Elected chief Wally Webber and hereditary chief Mike Tallio said on Nuxalk Radio Tuesday, April 28, that the intention of the community lockdown is to prevent the entry of COVID-19 into the valley, as it could have devastating effects on the entire valley’s elderly population, reiterating that there are only three fluent Nuxalk speakers left. They confirmed that non-essential traffic and visitors will be turned away, and that hereditary leaders will be on site to physically enforce the lockdown.
“We have a constitutional right to protect our elders and our language,” said Webber. “If this virus gets here you will understand why we are doing this.”
On April 25 the virus did reach the small, remote community of Alert Bay where it took the life of a Namgis’ First Nations elder. Provincial Health Officer Dr. Bonnie Henry called the grim news a “tragedy for all of us.”
“Our elders, in particular in our First Nations communities, are culture and history keepers,” she said. “When they become ill and when they die, we all lose.”
When questioned about the lockdown North Coast MLA Jennifer Rice, said that First Nations have the “ability and the authority” to limit travel into their communities.
“As Dr. Henry said this week, First Nations have the ability and the authority to make decisions about limiting non-essential travel into their communities,” said Rice “As long as emergency services and essential supplies are able to enter communities for those who need them, and residents are able to undertake any necessary travel and to return home, then efforts made to limit non-essential travel into the Bella Coola Valley should not have to be enforcing anything more than what people everywhere in B.C. are already expected to be doing themselves.
“There is no reason for anyone anywhere in B.C. to be undertaking non-essential travel at this time, especially if that travel could be putting a small community at risk. Dr. Henry, our provincial government, and the federal government have been clear about this- and importantly, it is what people in B.C. expect of each other right now.”
Of particular concern to leadership is the opening of the commercial and recreational fisheries in Area 8, which will attract potentially dozens of people to the region, something Webber says our small community and facilities simply cannot handle.
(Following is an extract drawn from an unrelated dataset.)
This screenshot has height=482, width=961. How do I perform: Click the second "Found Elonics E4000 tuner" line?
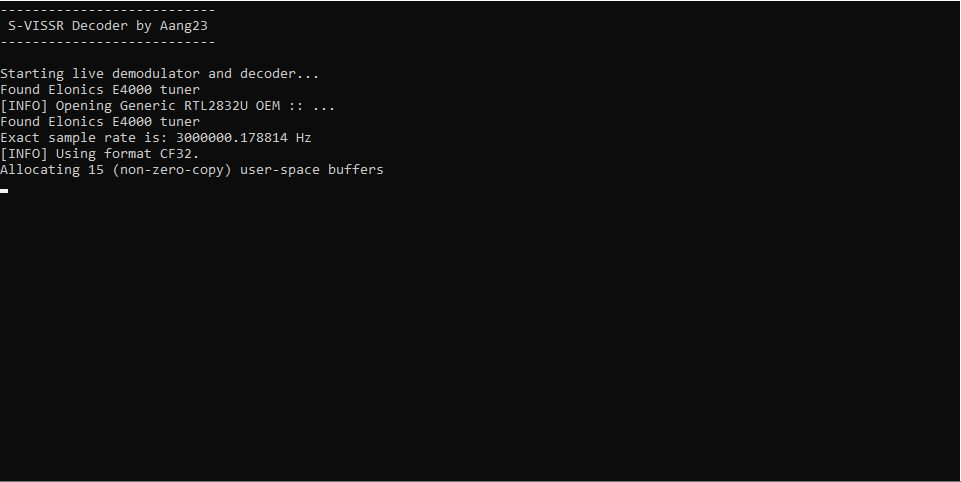click(x=100, y=121)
“With Area 8 open we could see up to 150 boats coming into our wharf,” Webber explained. “It only takes one person to bring it in.”
Coast Mountain News reached out to the Department of Fisheries and Oceans for comment but did not receive a reply.
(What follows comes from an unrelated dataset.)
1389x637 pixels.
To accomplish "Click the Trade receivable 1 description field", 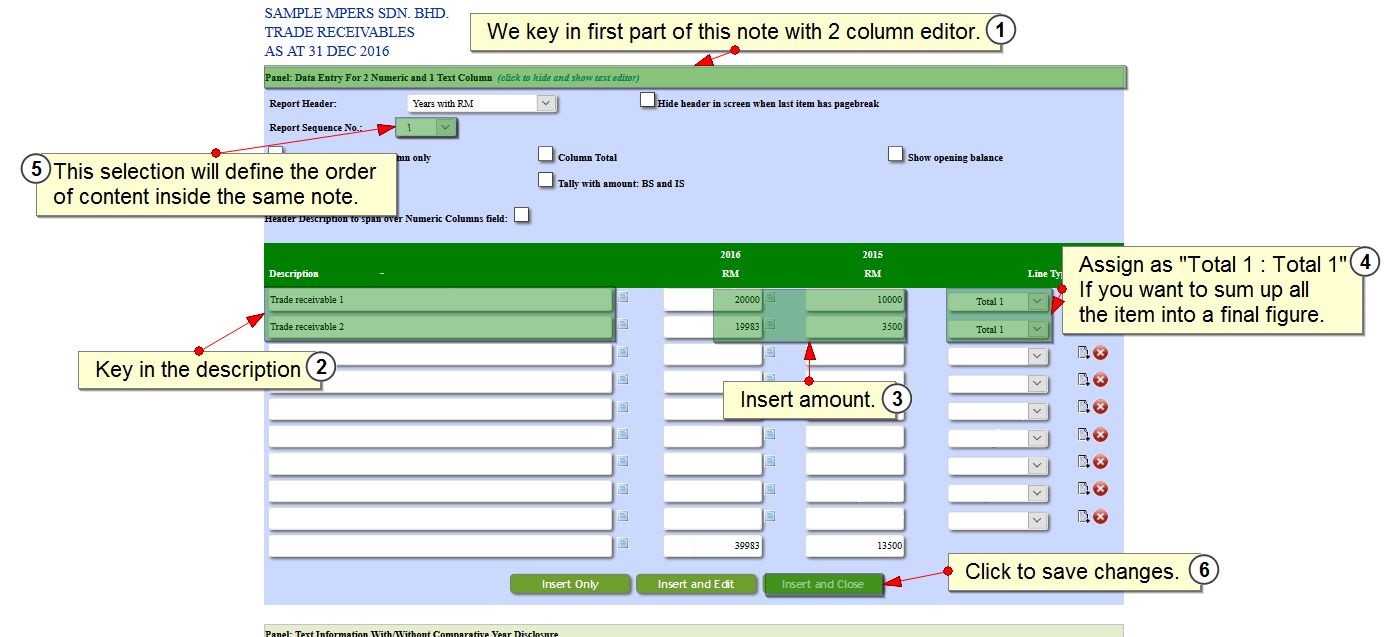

Tallio, himself a commercial fisherman, says he feels for the industry and understands the demands, but that right now the health of the community is paramount.
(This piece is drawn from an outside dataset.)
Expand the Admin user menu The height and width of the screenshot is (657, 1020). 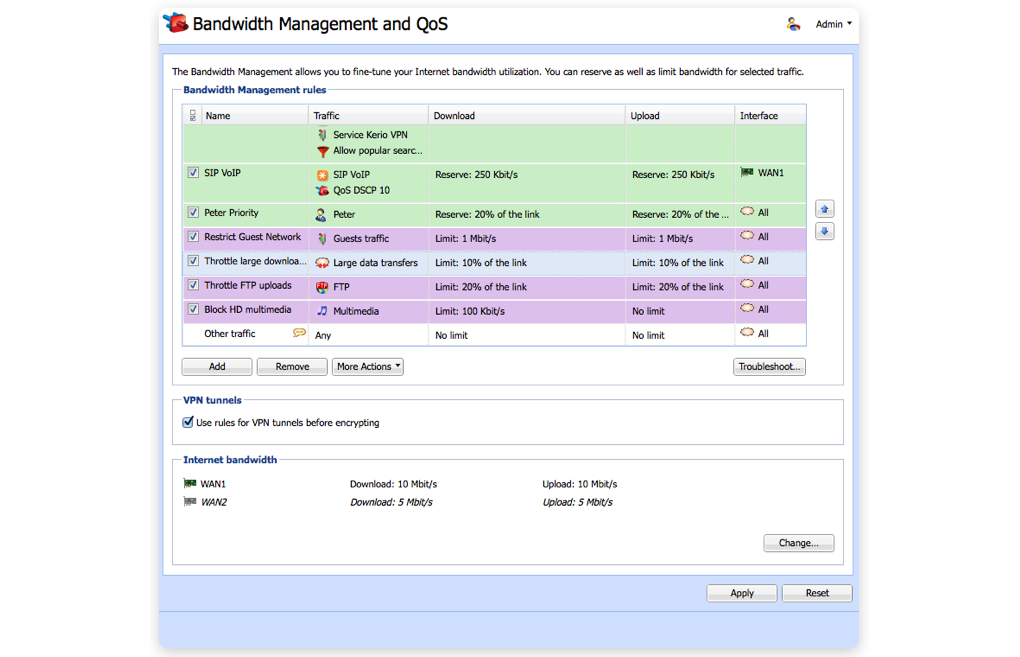pyautogui.click(x=834, y=24)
“I feel for the people who are involved with this industry but we are not trying to hurt anyone,” Tallio said. “We are doing this to protect our nation.”
Webber confirmed the Nation has started the process of seeking an injunction to reverse the opening and they are also seeking advice on the legal ramifications of enforcing the lockdown.
“This is very serious and we need everyone’s help to keep this virus out,” said Webber. “Our people didn’t see smallpox coming but we can see this; we will never allow something like that to happen again.”